REQUIREMENT. Strip the pictures and reproduce the rest of the listing exactly.
Segment Open
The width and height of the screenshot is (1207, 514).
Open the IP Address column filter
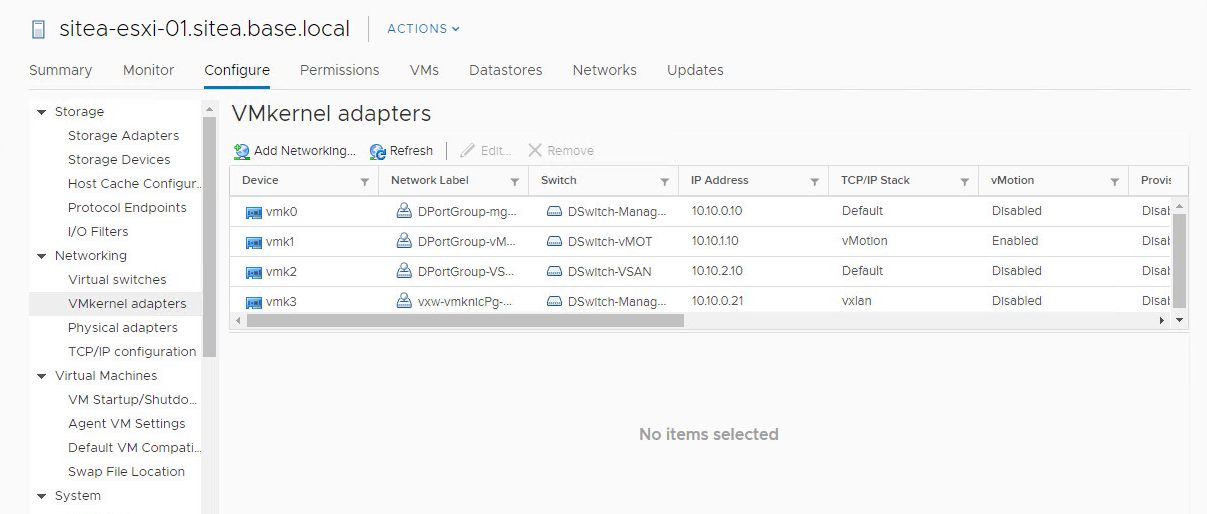tap(814, 182)
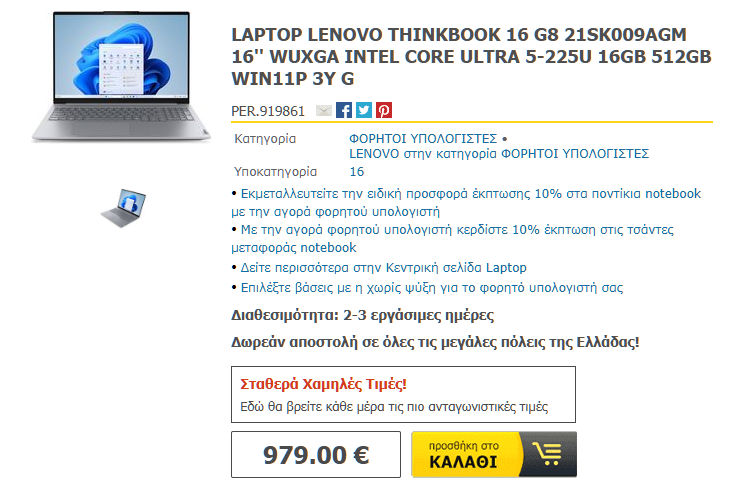Open the ΦΟΡΗΤΟΙ ΥΠΟΛΟΓΙΣΤΕΣ category link
Image resolution: width=750 pixels, height=484 pixels.
coord(423,139)
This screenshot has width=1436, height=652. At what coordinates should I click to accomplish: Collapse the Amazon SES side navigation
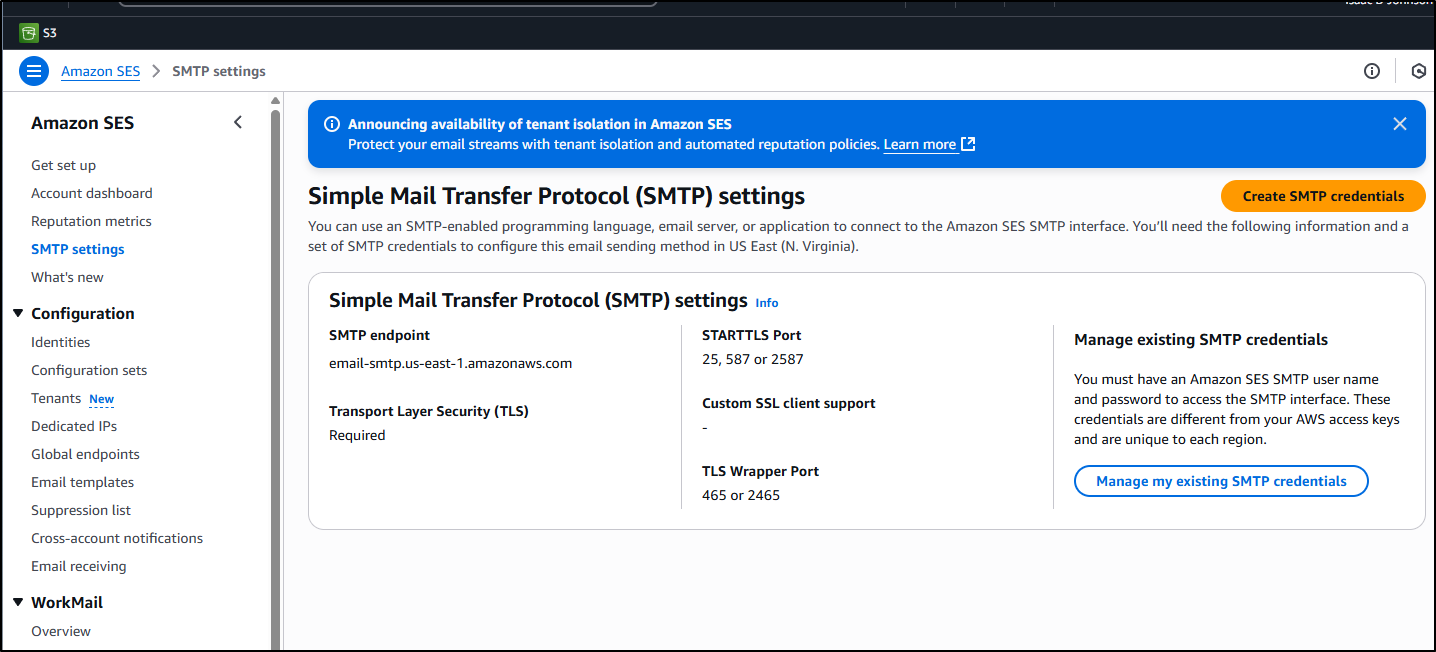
Segment Closed
REPLY.
The width and height of the screenshot is (1207, 514).
Open the IP Address column filter
tap(814, 182)
Open the ΦΟΡΗΤΟΙ ΥΠΟΛΟΓΙΣΤΕΣ category link
Image resolution: width=750 pixels, height=484 pixels.
coord(423,139)
This screenshot has width=1436, height=652. At what coordinates should I click to accomplish: Collapse the Amazon SES side navigation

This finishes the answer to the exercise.